• **Activity**: Print each entry verbatim.

------ Records provided

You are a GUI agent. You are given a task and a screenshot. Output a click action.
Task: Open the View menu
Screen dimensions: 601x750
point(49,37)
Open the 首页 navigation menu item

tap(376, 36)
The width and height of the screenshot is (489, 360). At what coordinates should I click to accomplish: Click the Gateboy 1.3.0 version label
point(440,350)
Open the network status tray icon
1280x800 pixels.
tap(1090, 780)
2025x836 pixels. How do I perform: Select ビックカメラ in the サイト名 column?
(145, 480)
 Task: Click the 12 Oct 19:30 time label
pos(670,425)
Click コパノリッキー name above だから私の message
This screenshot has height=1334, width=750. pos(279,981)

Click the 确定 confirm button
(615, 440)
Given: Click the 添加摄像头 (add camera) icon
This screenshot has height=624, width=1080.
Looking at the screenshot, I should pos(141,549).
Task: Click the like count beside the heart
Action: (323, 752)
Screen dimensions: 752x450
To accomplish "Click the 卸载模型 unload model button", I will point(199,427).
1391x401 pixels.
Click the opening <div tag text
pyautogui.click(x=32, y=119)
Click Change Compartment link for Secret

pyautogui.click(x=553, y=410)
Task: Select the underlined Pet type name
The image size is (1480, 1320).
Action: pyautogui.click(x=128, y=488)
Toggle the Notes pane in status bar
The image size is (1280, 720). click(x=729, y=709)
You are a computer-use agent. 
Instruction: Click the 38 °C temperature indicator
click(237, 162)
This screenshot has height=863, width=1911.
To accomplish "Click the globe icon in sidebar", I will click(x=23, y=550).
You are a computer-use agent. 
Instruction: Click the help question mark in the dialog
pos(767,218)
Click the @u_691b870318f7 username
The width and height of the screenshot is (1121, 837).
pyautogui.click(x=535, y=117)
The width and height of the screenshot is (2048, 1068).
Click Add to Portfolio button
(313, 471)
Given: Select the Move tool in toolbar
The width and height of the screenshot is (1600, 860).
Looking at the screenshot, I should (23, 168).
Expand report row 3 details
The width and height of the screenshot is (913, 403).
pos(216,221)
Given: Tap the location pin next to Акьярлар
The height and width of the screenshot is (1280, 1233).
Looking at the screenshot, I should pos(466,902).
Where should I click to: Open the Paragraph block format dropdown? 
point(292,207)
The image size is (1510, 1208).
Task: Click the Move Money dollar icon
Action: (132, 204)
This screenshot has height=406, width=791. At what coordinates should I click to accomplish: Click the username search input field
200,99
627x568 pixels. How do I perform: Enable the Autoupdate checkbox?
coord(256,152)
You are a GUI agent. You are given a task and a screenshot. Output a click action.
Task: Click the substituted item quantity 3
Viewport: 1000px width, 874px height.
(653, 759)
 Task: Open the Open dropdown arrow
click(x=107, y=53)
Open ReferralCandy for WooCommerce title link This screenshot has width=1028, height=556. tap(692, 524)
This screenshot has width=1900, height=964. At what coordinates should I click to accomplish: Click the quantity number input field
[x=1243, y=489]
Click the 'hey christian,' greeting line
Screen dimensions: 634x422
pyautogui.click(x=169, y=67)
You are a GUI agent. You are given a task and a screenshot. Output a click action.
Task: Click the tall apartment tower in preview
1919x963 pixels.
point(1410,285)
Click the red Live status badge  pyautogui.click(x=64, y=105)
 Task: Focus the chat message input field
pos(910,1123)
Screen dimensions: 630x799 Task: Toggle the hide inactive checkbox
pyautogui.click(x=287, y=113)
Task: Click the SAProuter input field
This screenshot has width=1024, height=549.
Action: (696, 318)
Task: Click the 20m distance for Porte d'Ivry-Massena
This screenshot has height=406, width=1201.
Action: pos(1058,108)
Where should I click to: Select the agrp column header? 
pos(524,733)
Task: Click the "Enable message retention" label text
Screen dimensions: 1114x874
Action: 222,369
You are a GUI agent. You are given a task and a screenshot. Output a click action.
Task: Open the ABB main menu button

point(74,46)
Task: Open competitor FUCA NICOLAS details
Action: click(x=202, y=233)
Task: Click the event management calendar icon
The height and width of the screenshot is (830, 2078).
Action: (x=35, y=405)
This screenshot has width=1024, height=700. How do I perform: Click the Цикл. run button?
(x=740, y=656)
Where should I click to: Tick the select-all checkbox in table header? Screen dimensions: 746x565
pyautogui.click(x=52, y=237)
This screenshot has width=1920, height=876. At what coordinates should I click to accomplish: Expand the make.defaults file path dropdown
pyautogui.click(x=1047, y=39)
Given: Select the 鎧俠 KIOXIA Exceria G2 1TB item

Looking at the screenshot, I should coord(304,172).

------------

• **Task output**:
You are a GUI agent. You are given a task and a screenshot. Output a click action.
Task: Open the View menu
Screen dimensions: 601x750
point(49,37)
Open the 首页 navigation menu item

tap(376, 36)
The width and height of the screenshot is (489, 360). At what coordinates should I click to accomplish: Click the Gateboy 1.3.0 version label
point(440,350)
Open the network status tray icon
1280x800 pixels.
tap(1090, 780)
2025x836 pixels. How do I perform: Select ビックカメラ in the サイト名 column?
(145, 480)
 Task: Click the 12 Oct 19:30 time label
pos(670,425)
Click コパノリッキー name above だから私の message
This screenshot has height=1334, width=750. pos(279,981)

Click the 确定 confirm button
(615, 440)
Given: Click the 添加摄像头 (add camera) icon
This screenshot has height=624, width=1080.
Looking at the screenshot, I should pos(141,549).
Task: Click the like count beside the heart
Action: (323, 752)
Screen dimensions: 752x450
To accomplish "Click the 卸载模型 unload model button", I will point(199,427).
1391x401 pixels.
Click the opening <div tag text
pyautogui.click(x=32, y=119)
Click Change Compartment link for Secret

pyautogui.click(x=553, y=410)
Task: Select the underlined Pet type name
The image size is (1480, 1320).
Action: pyautogui.click(x=128, y=488)
Toggle the Notes pane in status bar
The image size is (1280, 720). click(x=729, y=709)
You are a computer-use agent. 
Instruction: Click the 38 °C temperature indicator
click(237, 162)
This screenshot has height=863, width=1911.
To accomplish "Click the globe icon in sidebar", I will click(x=23, y=550).
You are a computer-use agent. 
Instruction: Click the help question mark in the dialog
pos(767,218)
Click the @u_691b870318f7 username
The width and height of the screenshot is (1121, 837).
pyautogui.click(x=535, y=117)
The width and height of the screenshot is (2048, 1068).
Click Add to Portfolio button
(313, 471)
Given: Select the Move tool in toolbar
The width and height of the screenshot is (1600, 860).
Looking at the screenshot, I should (23, 168).
Expand report row 3 details
The width and height of the screenshot is (913, 403).
pos(216,221)
Given: Tap the location pin next to Акьярлар
The height and width of the screenshot is (1280, 1233).
Looking at the screenshot, I should pos(466,902).
Where should I click to: Open the Paragraph block format dropdown? 
point(292,207)
The image size is (1510, 1208).
Task: Click the Move Money dollar icon
Action: (132, 204)
This screenshot has height=406, width=791. At what coordinates should I click to accomplish: Click the username search input field
200,99
627x568 pixels. How do I perform: Enable the Autoupdate checkbox?
coord(256,152)
You are a GUI agent. You are given a task and a screenshot. Output a click action.
Task: Click the substituted item quantity 3
Viewport: 1000px width, 874px height.
(653, 759)
 Task: Open the Open dropdown arrow
click(x=107, y=53)
Open ReferralCandy for WooCommerce title link This screenshot has width=1028, height=556. tap(692, 524)
This screenshot has width=1900, height=964. At what coordinates should I click to accomplish: Click the quantity number input field
[x=1243, y=489]
Click the 'hey christian,' greeting line
Screen dimensions: 634x422
pyautogui.click(x=169, y=67)
You are a GUI agent. You are given a task and a screenshot. Output a click action.
Task: Click the tall apartment tower in preview
1919x963 pixels.
point(1410,285)
Click the red Live status badge  pyautogui.click(x=64, y=105)
 Task: Focus the chat message input field
pos(910,1123)
Screen dimensions: 630x799 Task: Toggle the hide inactive checkbox
pyautogui.click(x=287, y=113)
Task: Click the SAProuter input field
This screenshot has width=1024, height=549.
Action: (696, 318)
Task: Click the 20m distance for Porte d'Ivry-Massena
This screenshot has height=406, width=1201.
Action: pos(1058,108)
Where should I click to: Select the agrp column header? 
pos(524,733)
Task: Click the "Enable message retention" label text
Screen dimensions: 1114x874
Action: 222,369
You are a GUI agent. You are given a task and a screenshot. Output a click action.
Task: Open the ABB main menu button

point(74,46)
Task: Open competitor FUCA NICOLAS details
Action: click(x=202, y=233)
Task: Click the event management calendar icon
The height and width of the screenshot is (830, 2078).
Action: (x=35, y=405)
This screenshot has width=1024, height=700. How do I perform: Click the Цикл. run button?
(x=740, y=656)
Where should I click to: Tick the select-all checkbox in table header? Screen dimensions: 746x565
pyautogui.click(x=52, y=237)
This screenshot has width=1920, height=876. At what coordinates should I click to accomplish: Expand the make.defaults file path dropdown
pyautogui.click(x=1047, y=39)
Given: Select the 鎧俠 KIOXIA Exceria G2 1TB item

Looking at the screenshot, I should coord(304,172).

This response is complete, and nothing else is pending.